安倍晋三内閣がスタートし、円安、株高が進む中で、2013年4月に任期が切れる日本銀行の白川方明(まさあき)総裁の後任人事が本格的に動き出す。
大胆な金融緩和によるデフレ脱却を最優先課題に掲げる「アベノミクス」を象徴する人事とあって、与野党の思惑もさまざまに渦巻く。
想定外だった白川氏
日銀総裁は長く、日銀生え抜きと財務省(旧大蔵省)出身者が交互に就く「たすき掛け」が続いたが、接待汚職や財務省の天下りへの批判などから、ここ3代は日銀出身者が続いている。ただし、日銀が財務省との力関係で優位に立ったというより、「財務省(出身者)がだめという反動で、無難な日銀生え抜きの起用になっただけ」(財務省OB)というのが実態だ。

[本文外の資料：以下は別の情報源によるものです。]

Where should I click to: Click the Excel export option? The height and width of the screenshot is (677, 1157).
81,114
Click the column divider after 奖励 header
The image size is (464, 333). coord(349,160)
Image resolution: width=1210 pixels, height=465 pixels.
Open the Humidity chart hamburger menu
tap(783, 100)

その日銀生え抜きも、接待汚職からの緊急避難で就任した速水優氏の後、エースの福井俊彦氏(キヤノングローバル戦略研究所理事長)が就いたのは当然の流れとしても、白川現総裁の誕生は日銀にも想定外だった。財務次官から日銀副総裁に転じていた現大和総研理事長の武藤敏郎氏(69)は、5年前、福田康夫内閣が総裁昇格を提案しながら、ねじれ国会の下で当時の小沢一郎民主党代表の自民党揺さぶりの一環で参院で否決された。さらに福田内閣が提案した歴代財務次官、財務官経験者をすべて拒否され、副総裁に就いたばかりの白川氏が総裁に選び直された。

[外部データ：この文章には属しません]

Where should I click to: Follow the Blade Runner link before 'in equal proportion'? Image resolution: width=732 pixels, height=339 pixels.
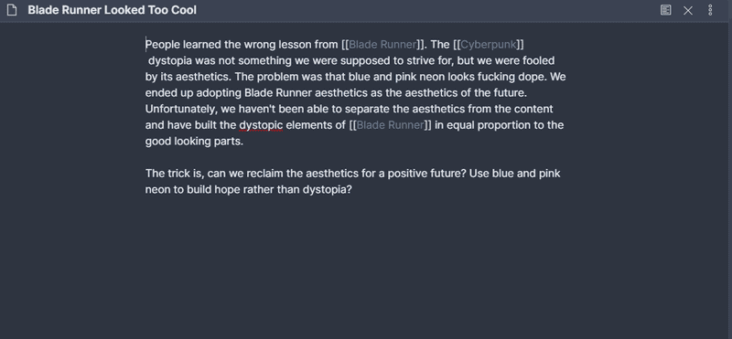coord(391,125)
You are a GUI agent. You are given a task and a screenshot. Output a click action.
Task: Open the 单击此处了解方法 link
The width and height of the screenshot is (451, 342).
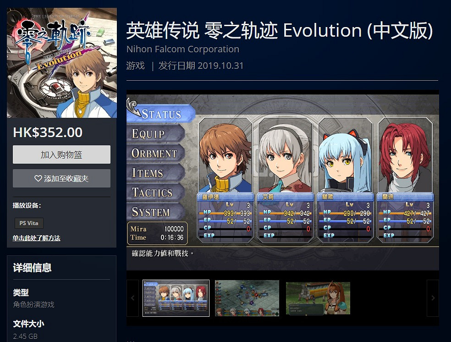tap(36, 238)
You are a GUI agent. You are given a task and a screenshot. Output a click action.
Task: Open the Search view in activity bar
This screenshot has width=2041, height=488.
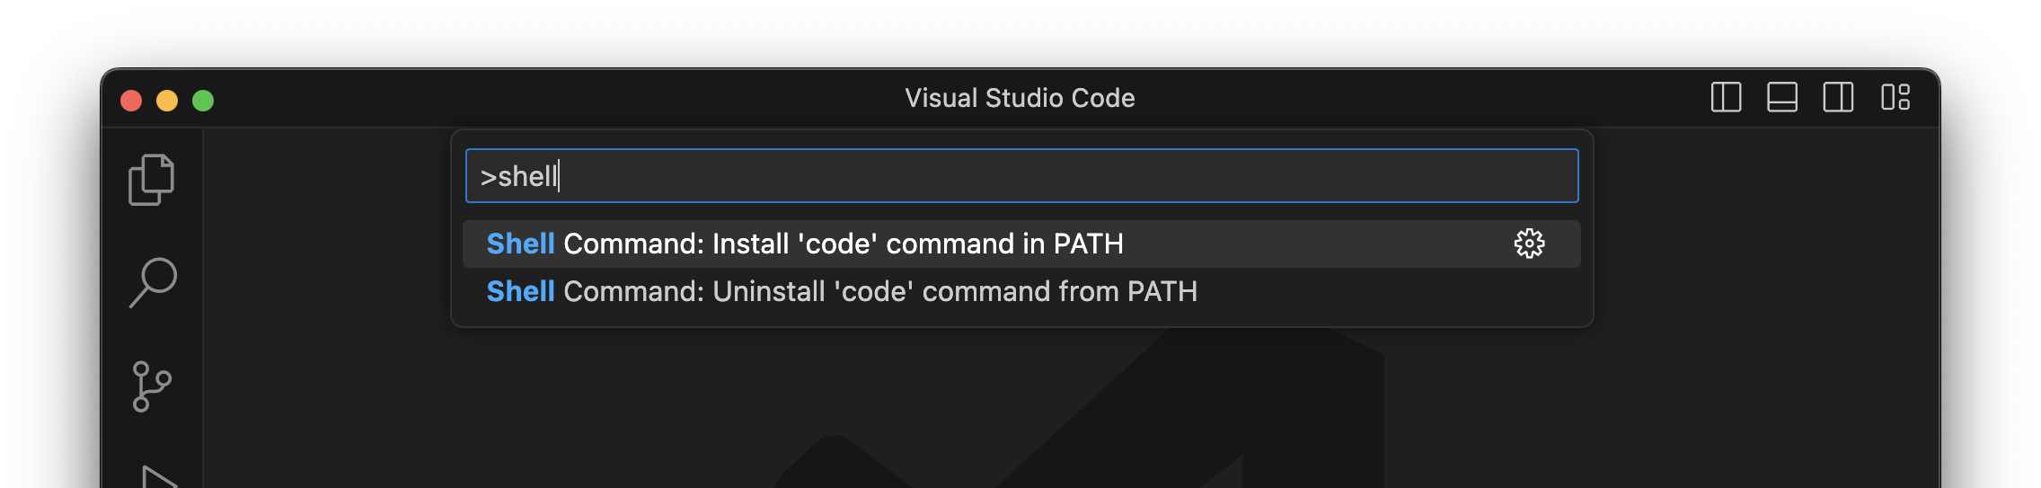click(153, 282)
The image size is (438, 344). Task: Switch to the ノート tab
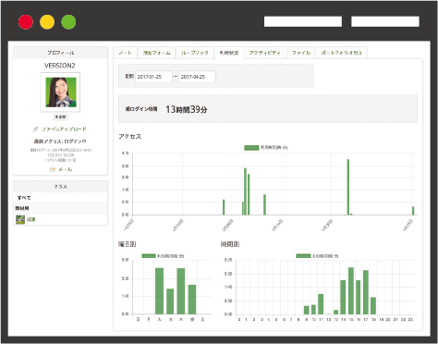[x=125, y=53]
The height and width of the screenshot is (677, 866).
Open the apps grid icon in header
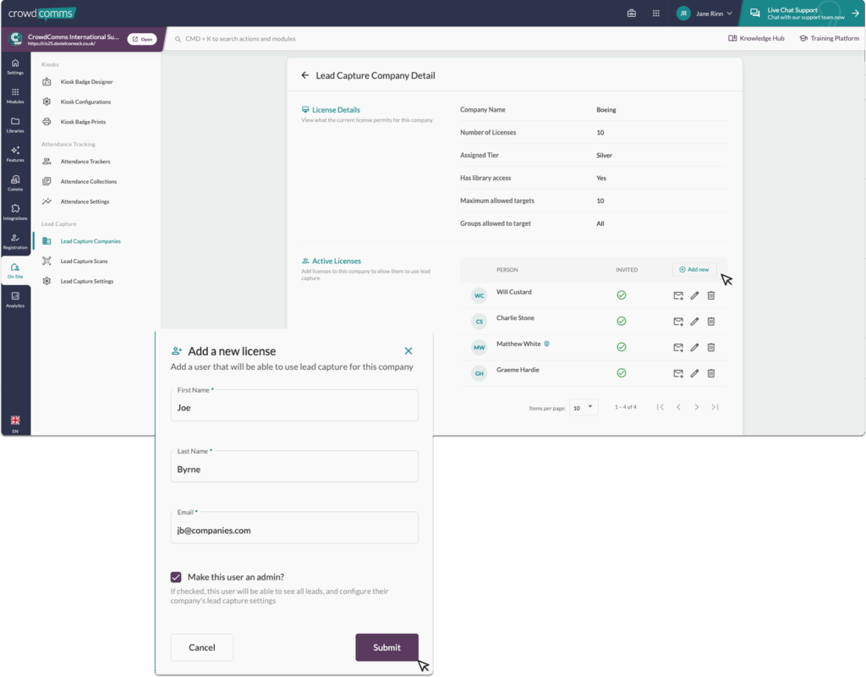pos(655,14)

「大胆な金融緩和を行っていただける方」。安倍首相が、こう繰り返しているように、衆院選の公約でうたった物価上昇2%のインフレ目標達成のために、積極的な金融緩和論者を軸に人選が進むのは間違いない。そして財務省OBの是非も引き続き大きな判断の分かれ目になる。